ダークエンジェル
リュウは家まで来ると立ち止まり、
庭にあるスティール製の倉庫の中にかばんとラケットを突っ込み、
そのまま、また駅へと向かっている。
家は杉並で学校は新宿、そこまでの定期はある。
リュウは制服を着ていることに抵抗を感じたが、
どうしようもない事に戸惑う事は止めようと、心を入れ替えた。
こんな風にひとりで夜の街を歩くのは初めてだったが、
夜と言うのに一向に暗くならない、
その雰囲気に興奮を覚えていた。
ただ歩いているだけだが、
神経が暴れ回っているようで…
はっきり言えば、
それまでの沈んだ気持が消え、
自分ではないような気持ちになり、
楽しく感じられた。
自分と同じ年頃の青少年が、
何をしているのか…
沢山いた。
そして、自分が空腹だった事を思い出したリュウは、
目に付いたマクドで、
ハンバーガーをふたつとコーラを買った。
「兄ちゃん、美味いかい。

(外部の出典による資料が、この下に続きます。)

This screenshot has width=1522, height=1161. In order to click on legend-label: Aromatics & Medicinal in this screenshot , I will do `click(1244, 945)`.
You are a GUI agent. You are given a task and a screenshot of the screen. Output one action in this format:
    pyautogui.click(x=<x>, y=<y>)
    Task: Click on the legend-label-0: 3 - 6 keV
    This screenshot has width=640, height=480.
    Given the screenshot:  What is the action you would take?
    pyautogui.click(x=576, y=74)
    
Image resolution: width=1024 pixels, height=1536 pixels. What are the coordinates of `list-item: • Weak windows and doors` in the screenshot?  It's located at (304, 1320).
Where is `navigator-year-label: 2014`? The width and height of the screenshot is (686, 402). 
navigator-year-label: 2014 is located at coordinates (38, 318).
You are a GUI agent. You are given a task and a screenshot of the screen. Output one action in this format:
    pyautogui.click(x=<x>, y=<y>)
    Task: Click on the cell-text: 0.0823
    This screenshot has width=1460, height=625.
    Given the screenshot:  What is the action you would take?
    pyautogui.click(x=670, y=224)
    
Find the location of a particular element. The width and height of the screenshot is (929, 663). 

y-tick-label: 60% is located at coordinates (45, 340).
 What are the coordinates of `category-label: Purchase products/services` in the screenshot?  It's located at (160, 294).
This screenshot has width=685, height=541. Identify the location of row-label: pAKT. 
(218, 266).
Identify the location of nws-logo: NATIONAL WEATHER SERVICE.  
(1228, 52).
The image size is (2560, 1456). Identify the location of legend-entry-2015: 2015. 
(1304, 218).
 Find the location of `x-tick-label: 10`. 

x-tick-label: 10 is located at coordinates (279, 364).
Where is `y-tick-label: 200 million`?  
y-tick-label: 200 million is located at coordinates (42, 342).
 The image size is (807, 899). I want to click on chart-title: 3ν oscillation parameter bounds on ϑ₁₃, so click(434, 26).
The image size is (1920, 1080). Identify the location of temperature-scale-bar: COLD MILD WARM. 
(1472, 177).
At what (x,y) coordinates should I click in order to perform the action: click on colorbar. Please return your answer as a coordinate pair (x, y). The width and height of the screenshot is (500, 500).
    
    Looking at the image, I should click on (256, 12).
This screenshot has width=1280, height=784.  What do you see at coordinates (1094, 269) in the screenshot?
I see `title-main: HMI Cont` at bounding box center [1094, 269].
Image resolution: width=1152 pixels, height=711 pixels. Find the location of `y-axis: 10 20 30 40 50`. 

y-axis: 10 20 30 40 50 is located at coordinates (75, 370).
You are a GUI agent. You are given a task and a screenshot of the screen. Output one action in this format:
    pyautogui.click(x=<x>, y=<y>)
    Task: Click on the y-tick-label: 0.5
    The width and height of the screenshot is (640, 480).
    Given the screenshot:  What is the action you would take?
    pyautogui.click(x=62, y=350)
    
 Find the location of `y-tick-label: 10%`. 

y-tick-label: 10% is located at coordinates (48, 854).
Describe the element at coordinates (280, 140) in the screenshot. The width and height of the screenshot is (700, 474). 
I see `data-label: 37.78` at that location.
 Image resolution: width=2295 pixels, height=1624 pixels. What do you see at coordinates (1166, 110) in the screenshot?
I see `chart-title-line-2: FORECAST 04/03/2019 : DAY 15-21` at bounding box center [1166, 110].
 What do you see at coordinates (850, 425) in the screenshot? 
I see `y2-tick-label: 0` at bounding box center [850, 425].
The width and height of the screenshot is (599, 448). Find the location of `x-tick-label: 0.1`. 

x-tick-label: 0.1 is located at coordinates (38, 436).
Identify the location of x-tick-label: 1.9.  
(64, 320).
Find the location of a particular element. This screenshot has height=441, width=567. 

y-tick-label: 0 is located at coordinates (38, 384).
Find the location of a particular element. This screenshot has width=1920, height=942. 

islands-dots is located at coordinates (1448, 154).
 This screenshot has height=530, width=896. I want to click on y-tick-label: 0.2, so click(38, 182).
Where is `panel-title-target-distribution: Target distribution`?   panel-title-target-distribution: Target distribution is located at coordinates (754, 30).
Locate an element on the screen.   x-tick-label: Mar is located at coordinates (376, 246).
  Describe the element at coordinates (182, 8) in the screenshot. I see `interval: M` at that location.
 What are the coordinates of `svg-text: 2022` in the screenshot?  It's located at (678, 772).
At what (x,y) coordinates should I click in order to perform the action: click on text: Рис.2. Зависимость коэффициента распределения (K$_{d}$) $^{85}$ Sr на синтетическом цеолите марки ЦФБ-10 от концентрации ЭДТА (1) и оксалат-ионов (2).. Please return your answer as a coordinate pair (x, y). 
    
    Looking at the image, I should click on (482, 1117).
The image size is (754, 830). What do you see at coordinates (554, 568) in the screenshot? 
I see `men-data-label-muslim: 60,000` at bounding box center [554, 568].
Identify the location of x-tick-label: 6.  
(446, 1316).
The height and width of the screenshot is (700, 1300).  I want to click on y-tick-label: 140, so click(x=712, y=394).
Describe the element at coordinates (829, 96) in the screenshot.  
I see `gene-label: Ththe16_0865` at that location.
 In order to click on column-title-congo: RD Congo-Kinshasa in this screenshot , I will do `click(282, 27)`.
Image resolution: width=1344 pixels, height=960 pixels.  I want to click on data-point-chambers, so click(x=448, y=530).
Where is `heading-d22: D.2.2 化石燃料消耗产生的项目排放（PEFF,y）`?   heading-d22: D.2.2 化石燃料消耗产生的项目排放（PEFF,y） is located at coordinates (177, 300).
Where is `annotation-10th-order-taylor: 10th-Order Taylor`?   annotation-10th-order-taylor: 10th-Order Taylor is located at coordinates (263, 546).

」
リュウが、
占い師が店を出している近くのベンチに座って食べていると、
派手な衣装を着た占い師が声をかけてきた。
「僕ですか。はい、腹ペコでしたから。」
「そうかい。後で占ってあげるよ。」
「いえ、そんな金は…
それに僕、占いなど… 」
「何を言っているのさ。
最近は兄ちゃんのような高校生が関心を持っているんだよ。
金なんて良いよ。
兄ちゃんの顔には珍しいものが浮かんでいる。
ね、私に占わせておくれよ。」
と、くどく頼まれ…
リュウは断る理由があるわけではない、と考え、
ただと言うなら占ってもらうことにした。